Ontologies and mapping rules for merging data
from public databanks and gene expression experiments
Laure Berti-EquilleIRISA, Campus Universitaire de Beaulieu
35042 Rennes cedex, France / Fouzia Moussouni
Bioinformatique - INSERM U522
Campus Universitaire de Villejean
35000 Rennes cedex, France
Abstract
The bio-array technology allows the analysis of thousands of genes simultaneously. It gives a quite big turn to the study of genes, and allows delivering new knowledge on their dynamics and interrelationships. However the massive production of data involves difficulties in their management and their analysis. Biologists currently gather, seek and compare heterogeneous information from different sources to carry out this analysis. They spend a considerable time to select tools and sources, phrase their questions and decipher the results received from each source. This process requiring a considerable manual effort may make barrier to progress. It may also be plagued with erroneous data or misinterpretation.
Data of interest, i.e. what is publicly known on a gene : expression, sequence, function, family, interactions, bibliography, etc, become increasingly bulky, heterogeneous and distributed over several sources. To capture, organise, refresh, and analyse them in a data warehouse constitutes a challenge for the design of a standard integrated environment specialised in transcriptome.

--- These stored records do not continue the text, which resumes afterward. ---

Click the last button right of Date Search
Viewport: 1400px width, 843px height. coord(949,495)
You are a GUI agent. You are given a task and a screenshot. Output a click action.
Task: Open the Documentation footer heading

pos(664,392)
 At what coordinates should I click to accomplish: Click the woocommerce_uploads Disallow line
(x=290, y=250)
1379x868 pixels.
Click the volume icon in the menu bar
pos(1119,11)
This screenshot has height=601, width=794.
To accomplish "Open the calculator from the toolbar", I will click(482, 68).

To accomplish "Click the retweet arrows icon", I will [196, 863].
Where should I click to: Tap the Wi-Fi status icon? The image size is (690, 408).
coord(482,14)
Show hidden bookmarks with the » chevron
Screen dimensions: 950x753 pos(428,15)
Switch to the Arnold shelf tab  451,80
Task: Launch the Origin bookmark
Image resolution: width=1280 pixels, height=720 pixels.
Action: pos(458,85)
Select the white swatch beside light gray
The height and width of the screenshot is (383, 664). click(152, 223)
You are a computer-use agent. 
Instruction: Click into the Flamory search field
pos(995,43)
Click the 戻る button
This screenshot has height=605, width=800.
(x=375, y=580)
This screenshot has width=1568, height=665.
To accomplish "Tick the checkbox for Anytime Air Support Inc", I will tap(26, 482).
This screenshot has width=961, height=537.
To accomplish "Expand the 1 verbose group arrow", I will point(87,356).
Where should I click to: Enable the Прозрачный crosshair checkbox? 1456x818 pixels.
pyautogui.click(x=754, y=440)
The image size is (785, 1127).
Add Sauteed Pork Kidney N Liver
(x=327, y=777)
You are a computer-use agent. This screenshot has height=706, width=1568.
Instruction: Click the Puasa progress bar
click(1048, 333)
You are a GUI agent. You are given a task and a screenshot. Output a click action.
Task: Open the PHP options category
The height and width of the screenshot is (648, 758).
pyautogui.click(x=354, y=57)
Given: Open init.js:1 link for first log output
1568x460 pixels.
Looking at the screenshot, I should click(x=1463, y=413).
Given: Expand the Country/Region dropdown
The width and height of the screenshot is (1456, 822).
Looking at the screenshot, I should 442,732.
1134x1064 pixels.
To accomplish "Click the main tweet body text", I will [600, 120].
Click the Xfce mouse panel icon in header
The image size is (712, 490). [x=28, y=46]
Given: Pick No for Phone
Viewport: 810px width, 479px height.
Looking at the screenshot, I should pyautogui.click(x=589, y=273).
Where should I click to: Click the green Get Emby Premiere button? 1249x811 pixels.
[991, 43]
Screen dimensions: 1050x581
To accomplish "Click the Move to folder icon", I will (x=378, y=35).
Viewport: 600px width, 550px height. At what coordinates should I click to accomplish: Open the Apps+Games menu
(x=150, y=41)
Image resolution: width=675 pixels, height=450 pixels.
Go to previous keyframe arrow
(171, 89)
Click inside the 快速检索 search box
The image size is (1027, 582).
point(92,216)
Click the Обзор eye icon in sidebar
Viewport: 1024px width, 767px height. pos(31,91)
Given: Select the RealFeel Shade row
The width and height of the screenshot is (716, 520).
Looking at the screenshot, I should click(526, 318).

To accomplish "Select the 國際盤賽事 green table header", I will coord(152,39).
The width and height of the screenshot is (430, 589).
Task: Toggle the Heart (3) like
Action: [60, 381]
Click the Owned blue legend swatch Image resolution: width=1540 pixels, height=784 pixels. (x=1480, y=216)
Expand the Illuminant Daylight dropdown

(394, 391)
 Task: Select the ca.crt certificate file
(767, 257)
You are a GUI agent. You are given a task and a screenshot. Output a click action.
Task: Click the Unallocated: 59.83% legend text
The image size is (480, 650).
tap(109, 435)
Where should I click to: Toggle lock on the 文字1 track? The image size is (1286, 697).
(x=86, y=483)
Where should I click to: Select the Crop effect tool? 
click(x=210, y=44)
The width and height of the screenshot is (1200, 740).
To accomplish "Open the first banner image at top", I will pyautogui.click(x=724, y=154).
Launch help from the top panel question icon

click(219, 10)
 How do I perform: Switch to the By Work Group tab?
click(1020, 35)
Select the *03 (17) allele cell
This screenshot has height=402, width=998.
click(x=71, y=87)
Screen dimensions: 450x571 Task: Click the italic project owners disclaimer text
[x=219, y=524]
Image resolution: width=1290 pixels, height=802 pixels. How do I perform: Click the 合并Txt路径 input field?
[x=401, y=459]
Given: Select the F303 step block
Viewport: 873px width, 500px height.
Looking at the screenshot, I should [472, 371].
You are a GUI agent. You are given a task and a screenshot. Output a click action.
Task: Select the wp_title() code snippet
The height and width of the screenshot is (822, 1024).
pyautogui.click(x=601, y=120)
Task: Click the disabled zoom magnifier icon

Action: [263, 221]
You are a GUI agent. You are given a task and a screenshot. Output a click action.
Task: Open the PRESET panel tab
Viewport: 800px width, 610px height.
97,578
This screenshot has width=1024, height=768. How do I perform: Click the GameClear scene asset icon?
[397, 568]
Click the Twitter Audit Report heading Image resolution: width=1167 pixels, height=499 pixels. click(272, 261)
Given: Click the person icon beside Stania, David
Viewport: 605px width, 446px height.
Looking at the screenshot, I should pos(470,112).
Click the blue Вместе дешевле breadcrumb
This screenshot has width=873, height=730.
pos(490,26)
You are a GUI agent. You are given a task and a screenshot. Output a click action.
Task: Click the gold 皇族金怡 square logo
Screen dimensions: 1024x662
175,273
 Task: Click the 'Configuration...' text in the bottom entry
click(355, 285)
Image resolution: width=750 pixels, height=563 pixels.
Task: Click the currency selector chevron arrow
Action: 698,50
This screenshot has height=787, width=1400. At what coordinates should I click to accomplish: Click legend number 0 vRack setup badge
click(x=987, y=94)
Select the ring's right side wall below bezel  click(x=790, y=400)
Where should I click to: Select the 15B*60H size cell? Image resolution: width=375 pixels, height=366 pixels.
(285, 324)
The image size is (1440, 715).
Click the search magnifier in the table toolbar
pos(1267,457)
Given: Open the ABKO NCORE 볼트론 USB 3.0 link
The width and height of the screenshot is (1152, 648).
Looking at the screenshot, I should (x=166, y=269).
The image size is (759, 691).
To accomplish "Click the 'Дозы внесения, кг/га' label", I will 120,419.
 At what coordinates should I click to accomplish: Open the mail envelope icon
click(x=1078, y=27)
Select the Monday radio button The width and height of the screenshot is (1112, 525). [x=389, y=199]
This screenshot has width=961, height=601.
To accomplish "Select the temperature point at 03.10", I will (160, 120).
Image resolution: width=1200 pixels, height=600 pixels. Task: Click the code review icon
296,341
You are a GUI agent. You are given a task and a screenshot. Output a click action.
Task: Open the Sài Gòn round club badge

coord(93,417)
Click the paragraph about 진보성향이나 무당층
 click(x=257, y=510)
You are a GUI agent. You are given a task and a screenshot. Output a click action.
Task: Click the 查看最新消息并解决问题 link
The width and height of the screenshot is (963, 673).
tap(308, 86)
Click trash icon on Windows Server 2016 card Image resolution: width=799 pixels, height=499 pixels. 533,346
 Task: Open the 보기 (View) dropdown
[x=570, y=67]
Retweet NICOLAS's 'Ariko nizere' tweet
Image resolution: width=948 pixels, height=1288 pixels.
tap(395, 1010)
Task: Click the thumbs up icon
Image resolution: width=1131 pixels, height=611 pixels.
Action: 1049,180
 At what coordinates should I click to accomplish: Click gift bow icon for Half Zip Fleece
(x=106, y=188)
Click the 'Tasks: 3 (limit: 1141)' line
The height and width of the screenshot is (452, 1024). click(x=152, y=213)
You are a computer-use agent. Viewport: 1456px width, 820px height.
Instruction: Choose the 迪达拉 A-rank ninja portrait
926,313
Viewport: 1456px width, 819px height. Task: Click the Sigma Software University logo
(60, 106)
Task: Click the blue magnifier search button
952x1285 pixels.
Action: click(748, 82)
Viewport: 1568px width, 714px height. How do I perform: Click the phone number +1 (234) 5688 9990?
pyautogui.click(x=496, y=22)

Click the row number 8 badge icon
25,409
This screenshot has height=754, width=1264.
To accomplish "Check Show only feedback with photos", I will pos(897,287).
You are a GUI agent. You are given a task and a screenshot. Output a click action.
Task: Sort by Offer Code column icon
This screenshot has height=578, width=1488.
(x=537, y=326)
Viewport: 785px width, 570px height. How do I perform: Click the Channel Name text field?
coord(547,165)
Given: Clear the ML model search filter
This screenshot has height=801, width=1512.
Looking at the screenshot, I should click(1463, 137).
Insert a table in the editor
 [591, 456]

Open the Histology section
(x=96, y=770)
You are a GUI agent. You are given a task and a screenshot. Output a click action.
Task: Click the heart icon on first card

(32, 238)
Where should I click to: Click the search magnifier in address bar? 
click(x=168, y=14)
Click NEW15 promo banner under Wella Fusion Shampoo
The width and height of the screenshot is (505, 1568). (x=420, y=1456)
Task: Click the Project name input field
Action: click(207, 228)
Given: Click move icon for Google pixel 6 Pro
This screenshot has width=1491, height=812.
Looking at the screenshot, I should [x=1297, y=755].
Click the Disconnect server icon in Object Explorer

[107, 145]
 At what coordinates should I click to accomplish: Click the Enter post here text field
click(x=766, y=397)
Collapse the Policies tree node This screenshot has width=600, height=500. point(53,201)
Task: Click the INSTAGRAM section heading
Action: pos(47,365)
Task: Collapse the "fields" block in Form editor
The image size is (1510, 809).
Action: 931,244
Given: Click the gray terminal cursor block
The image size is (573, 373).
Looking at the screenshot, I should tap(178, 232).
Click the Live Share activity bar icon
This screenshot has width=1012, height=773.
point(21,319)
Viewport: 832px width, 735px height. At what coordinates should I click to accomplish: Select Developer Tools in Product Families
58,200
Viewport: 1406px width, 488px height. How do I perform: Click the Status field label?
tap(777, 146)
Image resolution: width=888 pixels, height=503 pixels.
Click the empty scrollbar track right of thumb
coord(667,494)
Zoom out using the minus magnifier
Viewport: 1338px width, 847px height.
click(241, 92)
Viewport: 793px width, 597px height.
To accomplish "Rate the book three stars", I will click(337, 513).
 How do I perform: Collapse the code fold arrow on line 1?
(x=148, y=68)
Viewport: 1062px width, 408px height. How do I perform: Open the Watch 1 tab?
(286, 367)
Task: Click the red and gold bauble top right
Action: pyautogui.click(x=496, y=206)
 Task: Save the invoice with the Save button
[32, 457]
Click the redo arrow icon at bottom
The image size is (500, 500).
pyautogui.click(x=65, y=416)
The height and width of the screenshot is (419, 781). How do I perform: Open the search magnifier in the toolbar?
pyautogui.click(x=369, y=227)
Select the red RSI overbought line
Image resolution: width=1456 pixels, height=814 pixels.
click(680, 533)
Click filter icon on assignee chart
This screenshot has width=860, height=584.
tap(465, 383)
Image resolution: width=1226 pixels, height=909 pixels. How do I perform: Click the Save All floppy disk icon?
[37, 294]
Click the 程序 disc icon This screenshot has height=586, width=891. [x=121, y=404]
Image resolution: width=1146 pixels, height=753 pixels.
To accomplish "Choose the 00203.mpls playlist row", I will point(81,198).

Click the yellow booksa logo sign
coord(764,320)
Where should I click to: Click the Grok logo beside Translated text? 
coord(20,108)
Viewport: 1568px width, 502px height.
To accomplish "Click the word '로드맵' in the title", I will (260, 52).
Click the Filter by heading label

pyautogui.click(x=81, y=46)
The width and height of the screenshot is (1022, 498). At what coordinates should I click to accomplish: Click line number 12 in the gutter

Therefore, before integrating many questions must be answered : how can we reconcile all the semantics and the different view points (metabolic, chemical, functional perspectives) available around one biological concept such as a gene for example ? How to unify available knowledge on a gene in a way that makes it computationally accessible and tractable by a bioinformatic application and, in our case, to design an integrated object oriented environment managing relevant information on Gene Expression [7,6].
This management includes several forms of data cleaning which need to be associated with data extraction from the different available data sources : these techniques are data reconciliation for unifying different data format, values and views based on predefined mappings, data validation for identifying potential inconsistencies and data filtering [2]. These techniques have a great impact on the quality of integration results.
For this purpose, we use XML as an exchange format for modelling data coming from multiple and more or less unstructured sources in a single and homogeneous data description model called ontology. An ontology is used as a standard terminology to share in a non ambiguous way biological knowledge of any kind and from any source [4,3].
Our approach is first to build the collection of independent and partial schemata related to each autonomous source (via DTD selective extraction) and to respectively formalise the relationships among entities by means of interschema correspondence assertions for conciliating naming conflicts (such as synonyms or homonyms), semantic conflicts due to different levels of abstraction between sources and structural conflicts [5, 1].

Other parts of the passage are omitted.